Proposed model of inhibitory changes in Fmr1-KO mPFC. Generic WT mPFC neuronal network. The model does not incorporate neurotypical developmental changes in inhibitory signaling. As such comparisons are between Fmr1-KO Pre-puberty and WT, and separately between Fmr1-KO Adolescence and WT. Fmr1-KO Prepubescence: compared to WT, the rate of sIPSC is increased in prepubescent Fmr1-KO mPFC. Enhanced excitatory drive due to hyper-connectivity between mPFC pyramidal cells is proposed to underlie the activity-dependent increase in sIPSC frequency.
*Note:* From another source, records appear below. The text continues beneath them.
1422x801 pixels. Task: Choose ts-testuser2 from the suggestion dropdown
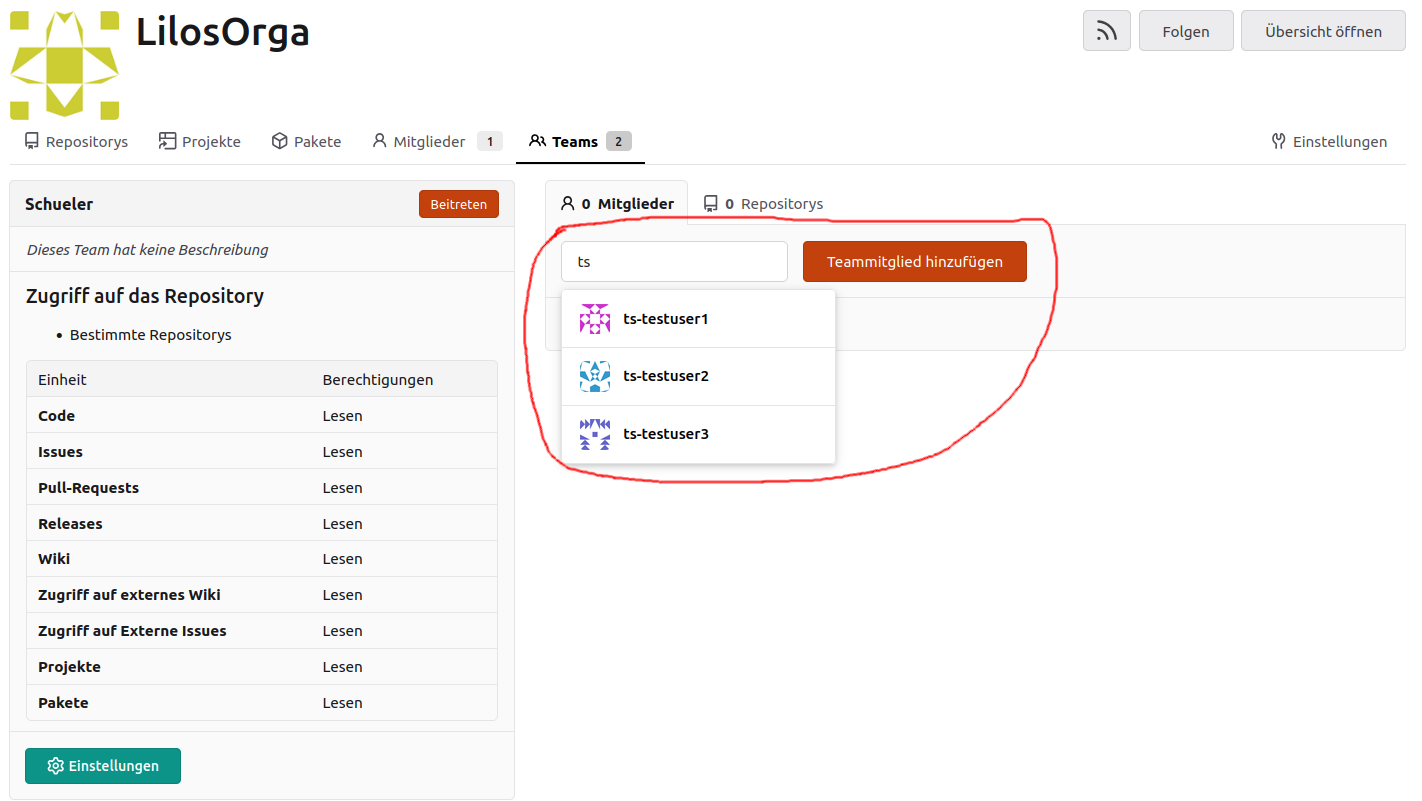[666, 376]

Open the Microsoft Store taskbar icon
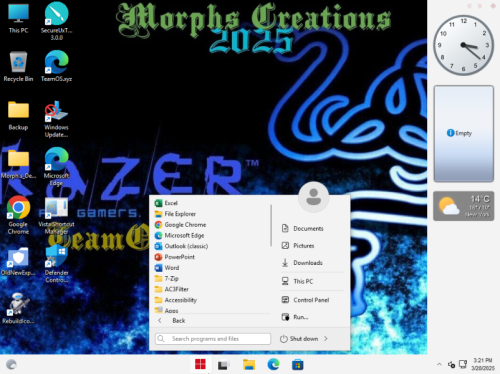click(x=297, y=365)
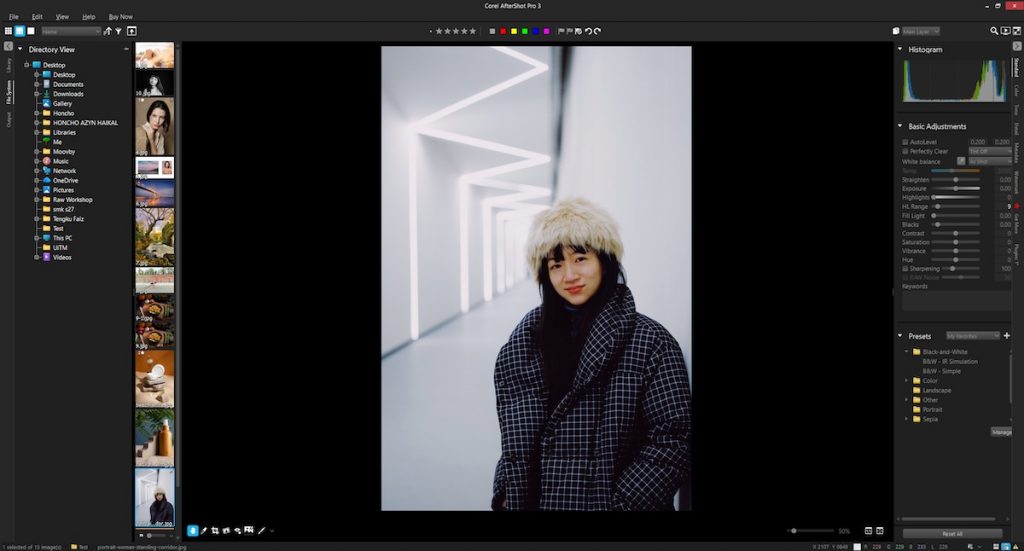Select the Raw Workshop folder
Viewport: 1024px width, 551px height.
click(x=74, y=199)
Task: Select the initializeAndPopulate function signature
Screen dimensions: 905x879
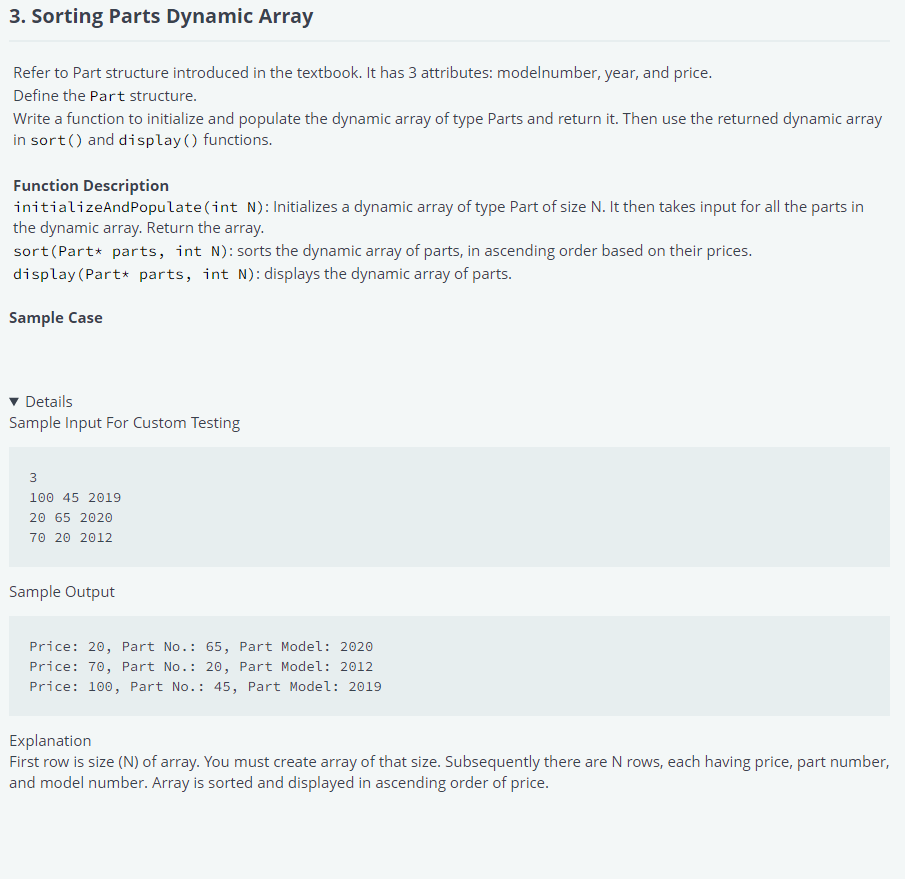Action: 130,206
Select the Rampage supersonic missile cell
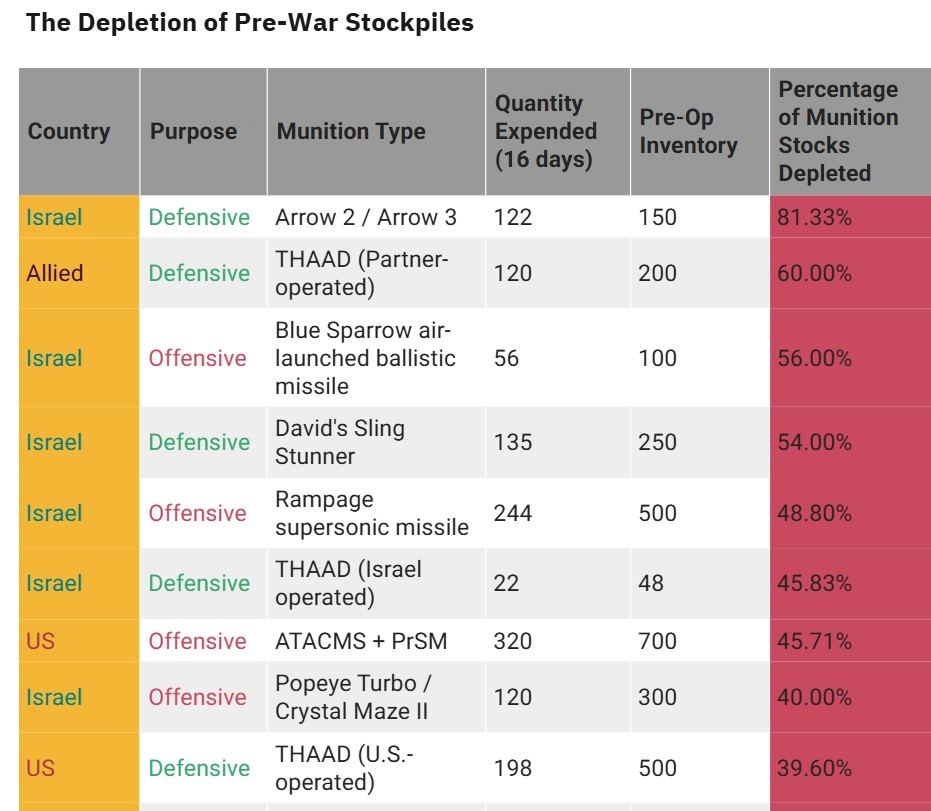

A putative increase in the number of post-synaptic GABA_ARs, as deduced from noise analysis, could promote the observed activity independent potentiation of sIPSC amplitudes. Finally, reduced probability of presynaptic release, possibly driven by attenuated expression of Ca²⁺ channels, can underlie the reduction in Fmr1-KO eIPSC depression. Fmr1-KO Adolescence: an activity independent slowdown of sIPSC kinetics was observed in adolescent Fmr1-KO mPSC compared to WT age-matched controls. Enhanced expression of α2 GABA_A subunit, if functionally incorporated, could partially explain receptor kinetic slowdown. The slowdown of receptor kinetics could further promote a reduction in frequency, given the increasing time required for receptor re-sensitization.